One of the principles of international humanitarian law is non-refoulement, which, according to the U.N. Commission on Human Rights (Page 1), “applies to all migrants at all times, irrespective of migration status.” Refoulement means returning an individual “to a country where they would face torture, cruel, inhuman or degrading treatment or punishment and other irreparable harm,” through either direct or indirect means. According to the Amnesty report, such indirect means include “using indefinite detention, refusing to process any claims for asylum, or otherwise making life so difficult that the individuals feel compelled to leave the country, even if it means returning to a situation they fear” (Page 12).
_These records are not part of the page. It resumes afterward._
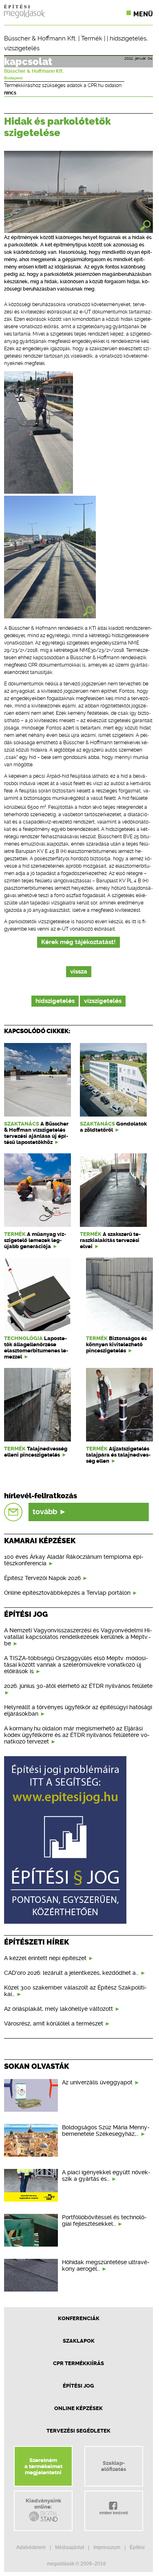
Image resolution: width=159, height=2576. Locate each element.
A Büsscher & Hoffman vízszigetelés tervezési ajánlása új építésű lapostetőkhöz (36, 1133)
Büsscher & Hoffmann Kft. (40, 38)
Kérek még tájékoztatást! (78, 942)
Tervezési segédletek (78, 2431)
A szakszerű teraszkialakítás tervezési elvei (110, 1240)
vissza (78, 971)
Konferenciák (78, 2318)
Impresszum (106, 2547)
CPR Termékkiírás (78, 2363)
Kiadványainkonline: (43, 2504)
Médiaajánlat (69, 2547)
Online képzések (78, 2408)
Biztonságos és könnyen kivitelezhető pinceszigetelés (116, 1344)
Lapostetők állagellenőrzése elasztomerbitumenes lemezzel (36, 1347)
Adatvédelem (31, 2547)
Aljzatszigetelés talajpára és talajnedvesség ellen (118, 1455)
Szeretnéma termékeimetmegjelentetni (43, 2466)
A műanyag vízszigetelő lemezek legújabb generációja (35, 1240)
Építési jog (78, 2386)
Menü (143, 14)
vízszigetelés (22, 48)
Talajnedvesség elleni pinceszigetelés (35, 1452)
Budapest (13, 78)
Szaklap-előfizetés (113, 2466)
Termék (91, 38)
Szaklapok (79, 2341)
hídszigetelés (128, 38)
If Amnesty’s report is accurate, its findings would mean the Trump administration and the state of Florida were violating international law. However, because we were unable to independently verify the details of Amnesty’s report, it was not possible to attribute a rating to its claims.

Trump ran for president in 2024 on a platform of mass deportation, describing the U.S. as “under attack” and the situation at the border as “a large-scale invasion.” The Amnesty report called his administration’s rhetoric against migrants “racist, discriminatory, xenophobic and dehumanizing” (Page 14). The report claimed the purpose of Alligator Alcatraz and Krome is to make the day-to-day lives of migrants in the United States so miserable that they leave on their own volition. Or, as one detainee put it, “ICE’s job is to break you. Everything has been a human rights violation” (Page 43).

Kapron said that before Amnesty publishes a report, the organization sends it to the relevant officials to give them the opportunity to comment. ICE was the only agency that provided a comment for Amnesty’s report, which read (Page 53): “ICE officials stated that they ‘wholly disagree’ with Amnesty International’s findings but did not provide additional information.”